On Sun, Dec 12, 2021 at 7:43 PM Ray Dillinger <xxxxxx@sonic.net> wrote:

Unicode is IMO horrible when considered as a binary interface to anything.

Since it was never built for that, it's hardly surprising.

Even its basic control characters are horrible if allowed in program text: for example

The only well-defined 8-bit control characters in Unicode are TAB, CR, LF, and NEL; everything else is mapped in from other character sets, and can be changed without affecting the Unicode status of the rest.

The only way to defend against this would be requiring valid source code to have bidirectional nesting strictly isomorphic to the program parse tree nesting.

Or to stop paying attention to how code is rendered and solely to what codepoints it contains, which is what happens in practice. On the other hand, identifiers are both linguistic and non-linguistic at the same time, and that's why they need Unicode. (I read somewhere that Java became popular in Japan before other places was that identifiers could be written in actual orthography, not just romanization or katakana-ization.

My opinion is that if you're going to have unicode strings, you can't use them for any purpose other than representing language. If you can, then you have something which will, by definition, be non-conforming to the unicode standard. It would allow low surrogates to appear by themselves or in the wrong order with high surrogates, or allow them to appear in UTF-32, or allow non-character values to occupy positions in the string, or allow strings to be divided in the middle of a grapheme cluster, or allow you to make non-normalized strings, or any of a thousand other things that result in a bogus, non-conforming string.

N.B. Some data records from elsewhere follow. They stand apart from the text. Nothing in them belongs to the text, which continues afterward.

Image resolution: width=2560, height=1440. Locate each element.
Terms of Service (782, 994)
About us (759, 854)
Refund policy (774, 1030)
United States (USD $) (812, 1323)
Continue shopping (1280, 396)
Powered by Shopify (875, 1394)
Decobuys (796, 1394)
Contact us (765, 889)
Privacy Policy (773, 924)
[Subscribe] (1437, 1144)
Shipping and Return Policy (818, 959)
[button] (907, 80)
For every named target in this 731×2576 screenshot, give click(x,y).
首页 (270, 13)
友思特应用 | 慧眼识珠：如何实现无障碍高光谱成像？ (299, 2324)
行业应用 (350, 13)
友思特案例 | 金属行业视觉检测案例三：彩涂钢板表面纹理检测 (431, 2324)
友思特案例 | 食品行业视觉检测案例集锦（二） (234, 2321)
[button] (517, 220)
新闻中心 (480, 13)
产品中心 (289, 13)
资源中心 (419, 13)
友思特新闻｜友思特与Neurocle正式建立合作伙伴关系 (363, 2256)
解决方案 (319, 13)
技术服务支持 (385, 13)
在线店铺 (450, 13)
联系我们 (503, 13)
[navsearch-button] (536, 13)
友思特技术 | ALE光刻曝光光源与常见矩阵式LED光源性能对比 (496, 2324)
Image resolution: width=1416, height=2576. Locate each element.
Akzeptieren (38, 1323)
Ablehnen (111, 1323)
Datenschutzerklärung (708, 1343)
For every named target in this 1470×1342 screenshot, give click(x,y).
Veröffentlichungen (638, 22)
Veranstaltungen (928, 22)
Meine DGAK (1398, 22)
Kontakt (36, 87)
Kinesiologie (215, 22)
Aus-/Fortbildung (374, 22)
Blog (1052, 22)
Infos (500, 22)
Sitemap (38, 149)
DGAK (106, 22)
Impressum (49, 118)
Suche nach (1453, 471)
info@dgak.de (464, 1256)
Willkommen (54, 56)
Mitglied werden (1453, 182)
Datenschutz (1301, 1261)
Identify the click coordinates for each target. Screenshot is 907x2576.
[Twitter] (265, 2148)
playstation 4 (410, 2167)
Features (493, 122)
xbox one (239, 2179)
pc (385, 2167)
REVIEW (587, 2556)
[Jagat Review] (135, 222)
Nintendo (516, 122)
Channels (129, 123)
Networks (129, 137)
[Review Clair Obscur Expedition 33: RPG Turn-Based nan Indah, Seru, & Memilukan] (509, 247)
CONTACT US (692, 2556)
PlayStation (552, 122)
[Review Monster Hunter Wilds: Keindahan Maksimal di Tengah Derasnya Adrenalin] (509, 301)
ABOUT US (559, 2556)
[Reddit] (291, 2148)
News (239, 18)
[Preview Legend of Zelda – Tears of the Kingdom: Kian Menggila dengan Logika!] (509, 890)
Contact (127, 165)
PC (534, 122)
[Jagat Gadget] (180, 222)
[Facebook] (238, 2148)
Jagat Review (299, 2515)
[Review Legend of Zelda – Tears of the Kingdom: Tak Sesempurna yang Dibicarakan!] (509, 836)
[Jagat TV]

I agree with all points but the last. There are multiple levels of normalization, and to make all but one impossible is a grave mistake. The same is true with so-called grapheme clusters: which clusters are appropriate and which are not depends on the language being used.

If you think you need a NUL in the middle of a string, then you are not using it to represent language. Use a blob instead.

Emphatic +1, where blobs are typically bytevectors.